-- REQUIRED ACTION --
Copy each line of the entries beneath that contains the word "arrow".

───

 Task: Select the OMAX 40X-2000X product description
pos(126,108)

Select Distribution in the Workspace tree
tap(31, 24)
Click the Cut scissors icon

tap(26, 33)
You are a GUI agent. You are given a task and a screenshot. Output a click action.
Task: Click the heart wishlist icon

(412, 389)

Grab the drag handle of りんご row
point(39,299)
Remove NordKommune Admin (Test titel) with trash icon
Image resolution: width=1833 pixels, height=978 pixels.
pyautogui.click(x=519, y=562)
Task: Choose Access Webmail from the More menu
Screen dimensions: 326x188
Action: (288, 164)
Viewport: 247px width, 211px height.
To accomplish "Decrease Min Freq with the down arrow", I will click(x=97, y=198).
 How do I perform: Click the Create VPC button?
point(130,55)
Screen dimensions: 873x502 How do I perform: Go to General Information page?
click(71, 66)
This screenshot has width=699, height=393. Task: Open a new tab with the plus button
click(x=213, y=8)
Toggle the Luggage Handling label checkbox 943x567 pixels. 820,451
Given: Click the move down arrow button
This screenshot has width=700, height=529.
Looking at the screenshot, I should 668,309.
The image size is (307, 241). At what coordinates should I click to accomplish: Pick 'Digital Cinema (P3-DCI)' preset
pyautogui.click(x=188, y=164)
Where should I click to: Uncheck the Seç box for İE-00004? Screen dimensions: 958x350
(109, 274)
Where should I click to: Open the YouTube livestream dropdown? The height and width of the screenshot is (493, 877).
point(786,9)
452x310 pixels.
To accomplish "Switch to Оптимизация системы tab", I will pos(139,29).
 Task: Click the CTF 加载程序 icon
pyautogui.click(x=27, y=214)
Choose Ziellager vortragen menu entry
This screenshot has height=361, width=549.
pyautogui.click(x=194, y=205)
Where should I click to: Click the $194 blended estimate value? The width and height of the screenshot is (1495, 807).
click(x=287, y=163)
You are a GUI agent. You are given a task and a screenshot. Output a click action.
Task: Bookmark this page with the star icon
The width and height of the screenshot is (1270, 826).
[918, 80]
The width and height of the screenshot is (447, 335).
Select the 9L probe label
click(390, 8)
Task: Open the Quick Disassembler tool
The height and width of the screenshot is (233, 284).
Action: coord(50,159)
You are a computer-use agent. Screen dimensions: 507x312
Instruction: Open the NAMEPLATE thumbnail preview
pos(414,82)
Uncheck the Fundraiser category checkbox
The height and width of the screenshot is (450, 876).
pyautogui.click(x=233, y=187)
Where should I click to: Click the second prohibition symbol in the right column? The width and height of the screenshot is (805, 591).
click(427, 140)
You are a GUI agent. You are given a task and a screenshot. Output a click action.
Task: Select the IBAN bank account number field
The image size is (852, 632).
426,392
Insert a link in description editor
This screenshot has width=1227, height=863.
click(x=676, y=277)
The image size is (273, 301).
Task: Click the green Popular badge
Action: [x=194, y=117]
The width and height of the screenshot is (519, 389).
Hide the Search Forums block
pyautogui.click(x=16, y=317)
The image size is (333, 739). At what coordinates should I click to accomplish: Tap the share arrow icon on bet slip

───

-- SOLUTION FOR THIS PROBLEM --
To accomplish "Decrease Min Freq with the down arrow", I will click(x=97, y=198).
Given: Click the move down arrow button
The image size is (333, 739). At what coordinates should I click to accomplish: Tap the share arrow icon on bet slip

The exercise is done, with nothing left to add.